SOURCE DATA ▸
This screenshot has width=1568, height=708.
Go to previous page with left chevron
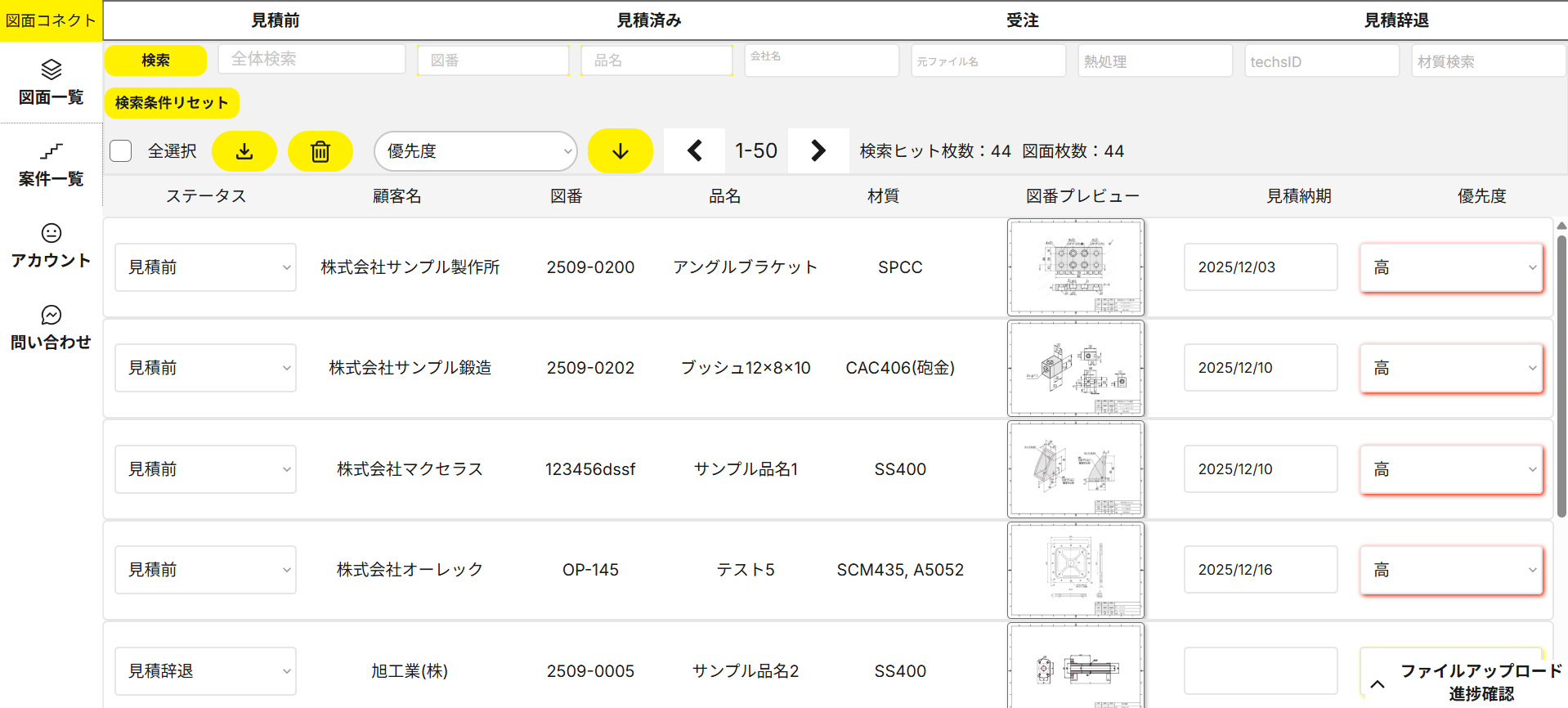coord(694,150)
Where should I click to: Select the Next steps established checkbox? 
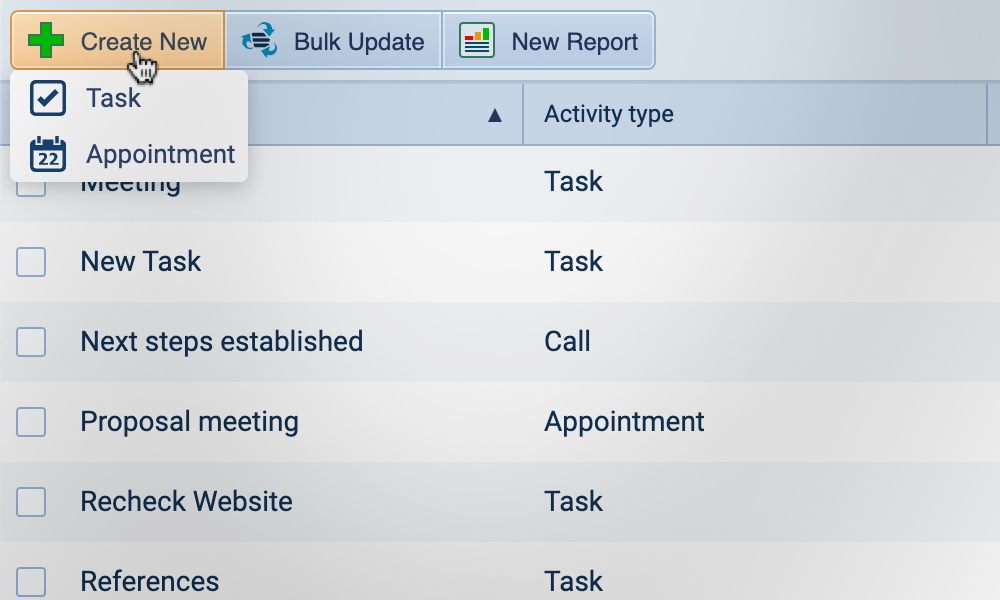coord(31,342)
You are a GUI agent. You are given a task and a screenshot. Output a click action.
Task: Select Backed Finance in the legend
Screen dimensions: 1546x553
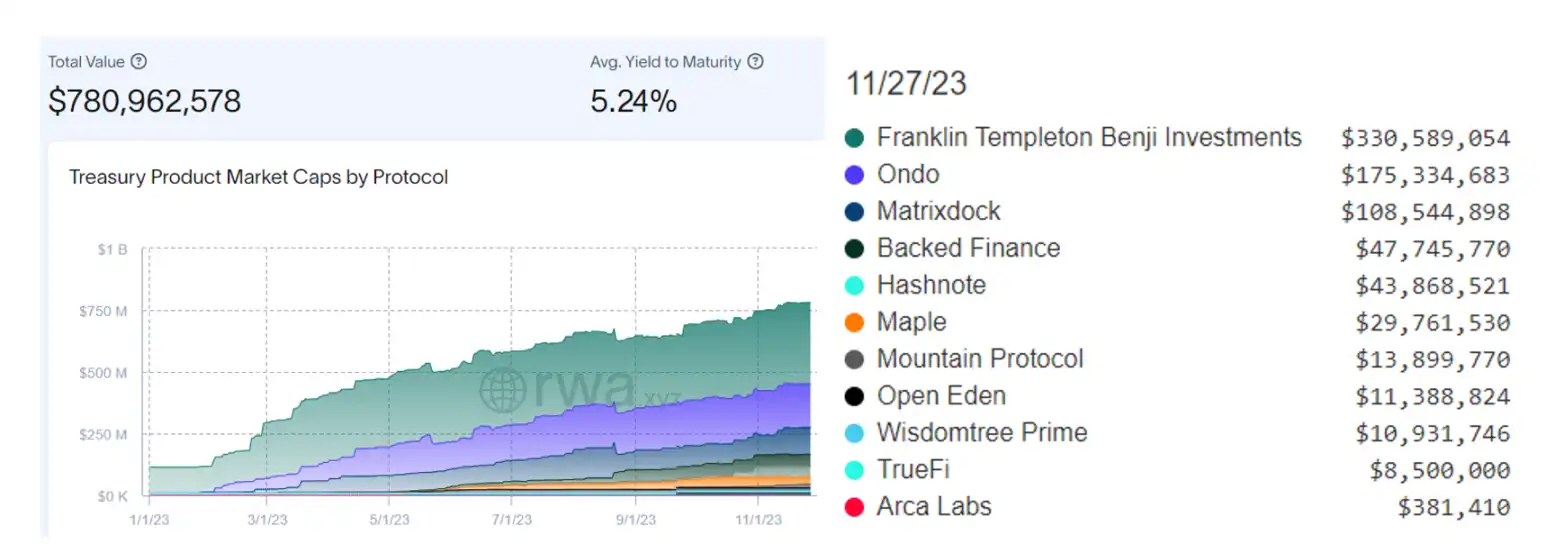coord(967,248)
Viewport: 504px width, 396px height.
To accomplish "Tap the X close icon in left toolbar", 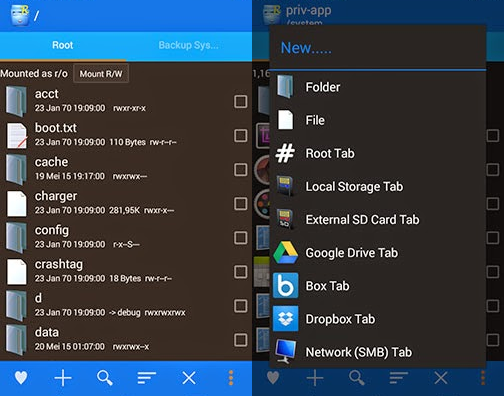I will (189, 378).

AIM OF THE EXERCISE ▸ Determine how many lines in the records contain "width", and reply with the number only.

ANSWER SECTION ▸ 2